The case began in 2005, when SEIU Local 1000 issued a notice to the workers it represented that it would require them to pay a special assessment to fight several California ballot initiatives. To understand the significance of the notice, we must remember that California is not a right-to-work state. Thus, at a unionized workplace, workers are compelled to either belong to the union and pay dues, or, in the case of those who choose not to join, make payments to the union — what are called agency fees — as a condition of keeping their job.

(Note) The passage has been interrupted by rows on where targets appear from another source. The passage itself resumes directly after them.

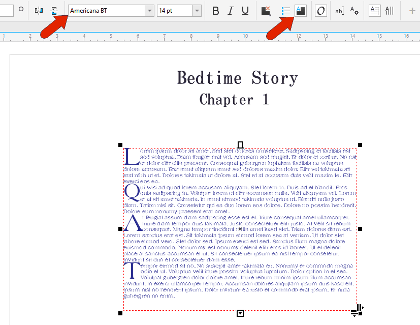Click the small circle button near the top left
The width and height of the screenshot is (420, 325).
21,9
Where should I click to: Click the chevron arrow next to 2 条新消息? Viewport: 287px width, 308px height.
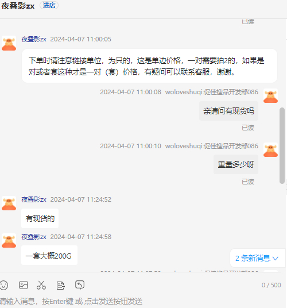276,259
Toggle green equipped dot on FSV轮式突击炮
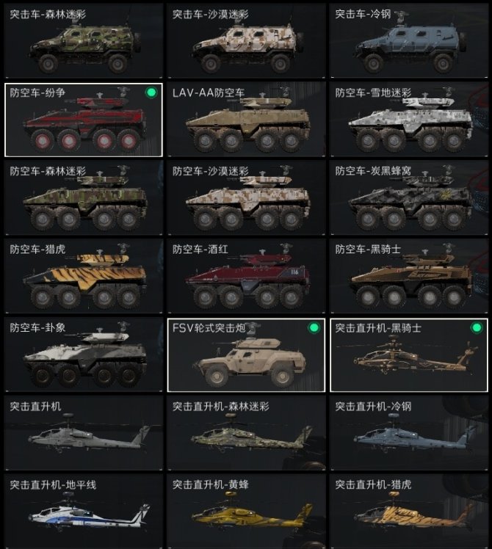Image resolution: width=492 pixels, height=549 pixels. [x=314, y=328]
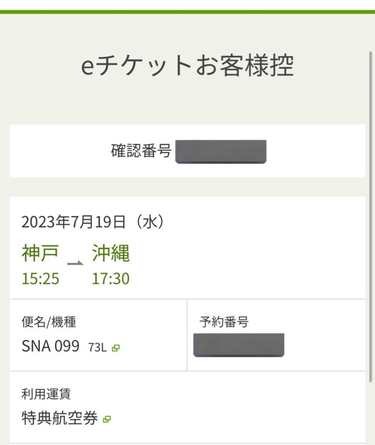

Under the Supreme Court’s 1986 Hudson decision, a public sector union like SEIU Local 1000 must annually notify workers it represents of the percentage of dues that are chargeable or non-chargeable. Chargeable expenses typically include the work of negotiating a contract or processing grievances, what might be considered basic representational activities. All employees in the bargaining unit must pay for these. Non-chargeable expenses are largely those related to a union’s political activities. Non-members in the bargaining unit can object to these expenses and “opt out” if they file the proper paperwork with the union.

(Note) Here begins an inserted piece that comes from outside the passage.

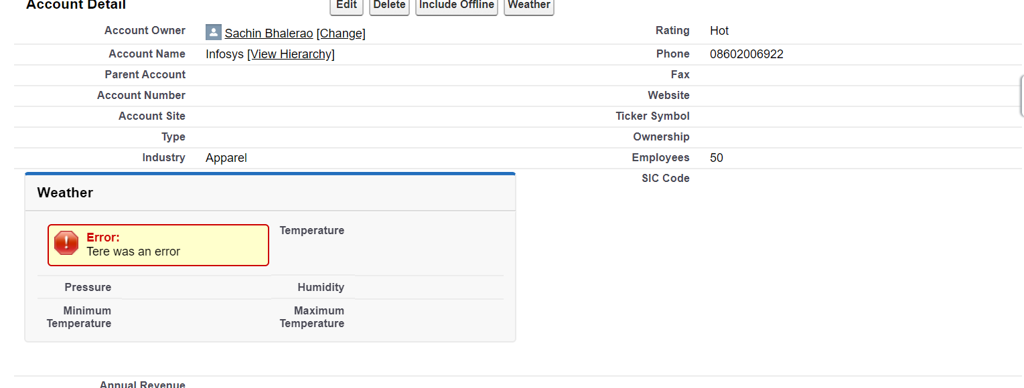Click the account owner avatar icon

The Court concluded that by not providing a new Hudson notice for the special assessment, the SEIU had deprived workers of their right to opt-out:
“There is no justification for the SEIU’s failure to provide a fresh Hudson notice…The SEIU’s procedure cannot be considered to have met Hudson’s requirement that fee-collection procedures be carefully tailored to minimize impingement on First Amendment rights.”

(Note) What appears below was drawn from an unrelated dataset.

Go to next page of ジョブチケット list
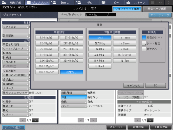 [x=35, y=120]

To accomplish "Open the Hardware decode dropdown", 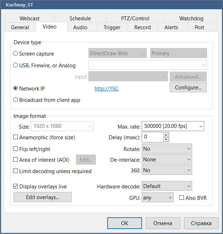I will coord(167,186).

It then set a new opt-in standard for collecting special assessments or dues increases used for any purpose, not just for non-chargeable expenses:
“Therefore, when a public-sector union imposes a special assessment or dues increase, the union must provide a fresh Hudson notice and may not exact any funds from nonmembers without their affirmative consent.”
Ironically, one of the ballot initiatives SEIU opposed in 2005 would have required unions to get affirmative consent from non-members to use their dues for political purposes. This was not lost on the Court:
“If Proposition 75 had passed, nonmembers would have been exempt from paying for the SEIU’s extensive political projects unless they affirmatively consented. Thus, the effect of the SEIU’s procedure was to force many nonmembers to subsidize a political effort designed to restrict their own rights.”
The Court then went on to suggest that even regular dues payments covering non-chargeable expenses might require workers to affirmatively opt-in:
“Similarly, requiring objecting nonmembers to opt out of paying the nonchargeable portion of union dues — as opposed to exempting them from making such payments unless they opt in — represents a remarkable boon for unions. Courts ‘do not presume acquiescence in the loss of fundamental rights.’ Once it is recognized, as our cases have, that a nonmember cannot be forced to fund a union’s political or ideological activities, what is the justification for putting the burden on a nonmember to opt out of making such a payment? Shouldn’t the default rule comport with the probable preferences of most nonmembers? And isn’t it likely that most employees who choose not to join the union that represents their bargaining unit prefer not to pay the full amount of union dues? An opt-out system creates a risk that the fees paid by nonmembers will be used to further political and ideological ends with which they do not agree.”
This is a significant case for public sector unions. First, they now must observe an opt-in requirement for special assessments or dues increases, which is likely to decrease the amount collected by such levies. Second, it is probable that a future case will seek to require an opt-in standard for the non-chargeable portion of all dues payments, which will almost assuredly reduce funds collected for unions’ political activities. SEIU’s response to the case: “[W]e can make the narrow adjustments the court requires on our dues system” doesn’t quite seem to capture its gravity.
1- In a concurring opinion, two Justices dissented from this portion of the ruling.